MATERIAL SUPPLIED
• • • • • • •

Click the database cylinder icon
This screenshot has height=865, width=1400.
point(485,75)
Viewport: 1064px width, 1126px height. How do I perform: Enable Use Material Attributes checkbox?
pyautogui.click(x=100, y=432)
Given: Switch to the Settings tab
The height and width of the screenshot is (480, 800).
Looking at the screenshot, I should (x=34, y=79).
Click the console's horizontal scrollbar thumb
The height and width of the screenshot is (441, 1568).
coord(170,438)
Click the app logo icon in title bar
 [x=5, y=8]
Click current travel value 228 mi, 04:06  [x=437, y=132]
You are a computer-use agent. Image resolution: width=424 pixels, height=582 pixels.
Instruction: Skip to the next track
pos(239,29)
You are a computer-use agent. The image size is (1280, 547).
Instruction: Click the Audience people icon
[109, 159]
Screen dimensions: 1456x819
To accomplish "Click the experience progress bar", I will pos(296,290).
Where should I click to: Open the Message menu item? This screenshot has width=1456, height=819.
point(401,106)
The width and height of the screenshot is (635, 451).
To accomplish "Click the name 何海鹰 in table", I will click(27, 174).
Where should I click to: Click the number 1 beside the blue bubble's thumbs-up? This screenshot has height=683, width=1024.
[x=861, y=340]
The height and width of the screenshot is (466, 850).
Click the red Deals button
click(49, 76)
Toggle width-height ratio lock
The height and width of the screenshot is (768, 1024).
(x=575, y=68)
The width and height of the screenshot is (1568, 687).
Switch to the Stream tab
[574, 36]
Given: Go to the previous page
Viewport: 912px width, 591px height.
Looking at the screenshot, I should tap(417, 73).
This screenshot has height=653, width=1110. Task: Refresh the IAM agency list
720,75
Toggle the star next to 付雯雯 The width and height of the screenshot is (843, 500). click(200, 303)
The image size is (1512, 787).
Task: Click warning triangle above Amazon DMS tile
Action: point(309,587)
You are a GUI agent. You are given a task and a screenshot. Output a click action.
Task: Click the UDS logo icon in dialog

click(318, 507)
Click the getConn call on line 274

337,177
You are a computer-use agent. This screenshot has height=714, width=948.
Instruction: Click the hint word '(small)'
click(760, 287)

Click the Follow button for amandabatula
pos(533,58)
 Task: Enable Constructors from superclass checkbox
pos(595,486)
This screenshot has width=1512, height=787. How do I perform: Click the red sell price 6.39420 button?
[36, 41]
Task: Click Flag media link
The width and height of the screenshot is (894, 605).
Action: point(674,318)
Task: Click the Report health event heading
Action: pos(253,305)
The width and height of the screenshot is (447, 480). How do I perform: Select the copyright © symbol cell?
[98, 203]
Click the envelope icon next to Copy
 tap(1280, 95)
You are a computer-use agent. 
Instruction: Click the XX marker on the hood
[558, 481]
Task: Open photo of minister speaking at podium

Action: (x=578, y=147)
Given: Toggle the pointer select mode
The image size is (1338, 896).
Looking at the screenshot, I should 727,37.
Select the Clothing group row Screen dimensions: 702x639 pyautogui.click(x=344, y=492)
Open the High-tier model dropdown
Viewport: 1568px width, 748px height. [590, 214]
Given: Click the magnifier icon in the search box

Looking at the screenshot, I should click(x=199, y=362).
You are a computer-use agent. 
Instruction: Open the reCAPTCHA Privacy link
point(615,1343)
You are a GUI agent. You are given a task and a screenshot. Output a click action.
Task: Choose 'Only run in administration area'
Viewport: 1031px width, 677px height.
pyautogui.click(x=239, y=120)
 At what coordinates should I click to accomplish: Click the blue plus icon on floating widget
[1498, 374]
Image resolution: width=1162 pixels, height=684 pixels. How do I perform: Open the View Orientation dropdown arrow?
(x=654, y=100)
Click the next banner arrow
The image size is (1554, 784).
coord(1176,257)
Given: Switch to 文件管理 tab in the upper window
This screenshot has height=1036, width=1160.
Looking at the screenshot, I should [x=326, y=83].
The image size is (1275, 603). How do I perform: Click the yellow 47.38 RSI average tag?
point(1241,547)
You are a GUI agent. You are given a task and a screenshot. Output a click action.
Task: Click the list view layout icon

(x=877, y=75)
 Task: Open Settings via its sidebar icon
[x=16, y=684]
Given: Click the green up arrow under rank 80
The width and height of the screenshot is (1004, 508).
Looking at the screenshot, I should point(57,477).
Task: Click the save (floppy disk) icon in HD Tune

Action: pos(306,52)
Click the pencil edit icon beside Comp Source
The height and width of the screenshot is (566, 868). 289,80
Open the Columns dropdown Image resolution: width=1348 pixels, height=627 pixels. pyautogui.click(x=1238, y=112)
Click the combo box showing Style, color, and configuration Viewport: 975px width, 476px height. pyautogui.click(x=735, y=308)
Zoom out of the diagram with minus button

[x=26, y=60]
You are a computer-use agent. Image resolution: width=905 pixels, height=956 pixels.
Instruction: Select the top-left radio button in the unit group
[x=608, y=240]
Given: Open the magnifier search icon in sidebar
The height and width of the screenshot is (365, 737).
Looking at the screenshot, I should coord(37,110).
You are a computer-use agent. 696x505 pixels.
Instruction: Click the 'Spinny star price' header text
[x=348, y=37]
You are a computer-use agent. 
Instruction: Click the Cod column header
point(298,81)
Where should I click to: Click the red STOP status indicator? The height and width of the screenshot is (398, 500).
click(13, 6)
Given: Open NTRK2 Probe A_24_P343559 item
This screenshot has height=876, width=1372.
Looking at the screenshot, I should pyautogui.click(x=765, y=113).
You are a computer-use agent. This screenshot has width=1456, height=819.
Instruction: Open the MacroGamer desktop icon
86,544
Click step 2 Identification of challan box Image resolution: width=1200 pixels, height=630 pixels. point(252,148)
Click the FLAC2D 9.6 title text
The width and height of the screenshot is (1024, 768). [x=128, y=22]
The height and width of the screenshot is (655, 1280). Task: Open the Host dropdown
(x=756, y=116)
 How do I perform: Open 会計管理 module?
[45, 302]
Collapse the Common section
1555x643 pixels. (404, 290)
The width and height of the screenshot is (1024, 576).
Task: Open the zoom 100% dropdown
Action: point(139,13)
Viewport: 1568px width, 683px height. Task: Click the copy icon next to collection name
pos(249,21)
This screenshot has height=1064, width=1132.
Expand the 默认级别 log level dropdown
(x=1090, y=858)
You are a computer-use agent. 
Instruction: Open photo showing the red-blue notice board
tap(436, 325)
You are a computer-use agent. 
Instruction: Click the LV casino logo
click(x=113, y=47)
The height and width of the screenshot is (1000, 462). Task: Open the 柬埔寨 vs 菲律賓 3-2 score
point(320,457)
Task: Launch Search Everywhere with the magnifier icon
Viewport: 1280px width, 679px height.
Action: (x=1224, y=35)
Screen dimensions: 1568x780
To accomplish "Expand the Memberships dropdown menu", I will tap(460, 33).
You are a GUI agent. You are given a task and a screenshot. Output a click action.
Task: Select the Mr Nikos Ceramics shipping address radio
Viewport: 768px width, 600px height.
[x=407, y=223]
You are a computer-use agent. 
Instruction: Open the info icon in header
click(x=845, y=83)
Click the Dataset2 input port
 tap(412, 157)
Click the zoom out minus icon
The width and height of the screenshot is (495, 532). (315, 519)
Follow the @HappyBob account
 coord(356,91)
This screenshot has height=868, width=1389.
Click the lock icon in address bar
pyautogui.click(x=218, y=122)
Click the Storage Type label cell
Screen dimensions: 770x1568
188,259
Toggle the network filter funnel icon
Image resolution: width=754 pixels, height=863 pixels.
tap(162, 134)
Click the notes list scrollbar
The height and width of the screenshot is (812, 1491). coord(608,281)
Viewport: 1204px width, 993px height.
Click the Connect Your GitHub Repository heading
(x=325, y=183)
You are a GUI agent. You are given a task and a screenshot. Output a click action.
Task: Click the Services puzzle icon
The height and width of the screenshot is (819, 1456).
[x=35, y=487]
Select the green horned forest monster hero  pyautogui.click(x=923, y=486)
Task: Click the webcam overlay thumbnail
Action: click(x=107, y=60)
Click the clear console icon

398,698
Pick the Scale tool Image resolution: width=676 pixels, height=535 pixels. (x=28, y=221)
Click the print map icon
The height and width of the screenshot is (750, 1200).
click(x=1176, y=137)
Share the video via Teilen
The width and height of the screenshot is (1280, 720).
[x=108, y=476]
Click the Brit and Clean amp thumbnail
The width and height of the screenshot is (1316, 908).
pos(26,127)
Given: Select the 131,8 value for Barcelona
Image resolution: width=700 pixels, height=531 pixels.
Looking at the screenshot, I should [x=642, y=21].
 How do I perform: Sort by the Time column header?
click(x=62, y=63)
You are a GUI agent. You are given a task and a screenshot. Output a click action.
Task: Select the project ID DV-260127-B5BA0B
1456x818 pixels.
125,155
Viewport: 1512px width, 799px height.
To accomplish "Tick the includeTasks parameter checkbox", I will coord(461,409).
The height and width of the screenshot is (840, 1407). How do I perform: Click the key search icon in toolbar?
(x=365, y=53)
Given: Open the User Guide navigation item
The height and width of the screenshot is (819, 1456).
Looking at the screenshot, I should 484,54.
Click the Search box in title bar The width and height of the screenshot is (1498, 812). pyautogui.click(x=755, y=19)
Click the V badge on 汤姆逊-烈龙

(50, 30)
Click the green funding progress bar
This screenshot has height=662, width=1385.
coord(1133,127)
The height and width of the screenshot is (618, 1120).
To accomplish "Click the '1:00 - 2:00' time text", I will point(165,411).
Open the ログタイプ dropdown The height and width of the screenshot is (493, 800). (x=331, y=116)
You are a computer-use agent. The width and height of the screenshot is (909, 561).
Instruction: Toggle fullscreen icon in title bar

• • • • • • •

WHAT TO WORK ON
Reproduce the rows above word for word, from the first row through the one containing "Click current travel".

RESULT OF THIS TASK
Click the database cylinder icon
This screenshot has height=865, width=1400.
point(485,75)
Viewport: 1064px width, 1126px height. How do I perform: Enable Use Material Attributes checkbox?
pyautogui.click(x=100, y=432)
Given: Switch to the Settings tab
The height and width of the screenshot is (480, 800).
Looking at the screenshot, I should (x=34, y=79).
Click the console's horizontal scrollbar thumb
The height and width of the screenshot is (441, 1568).
coord(170,438)
Click the app logo icon in title bar
 [x=5, y=8]
Click current travel value 228 mi, 04:06  [x=437, y=132]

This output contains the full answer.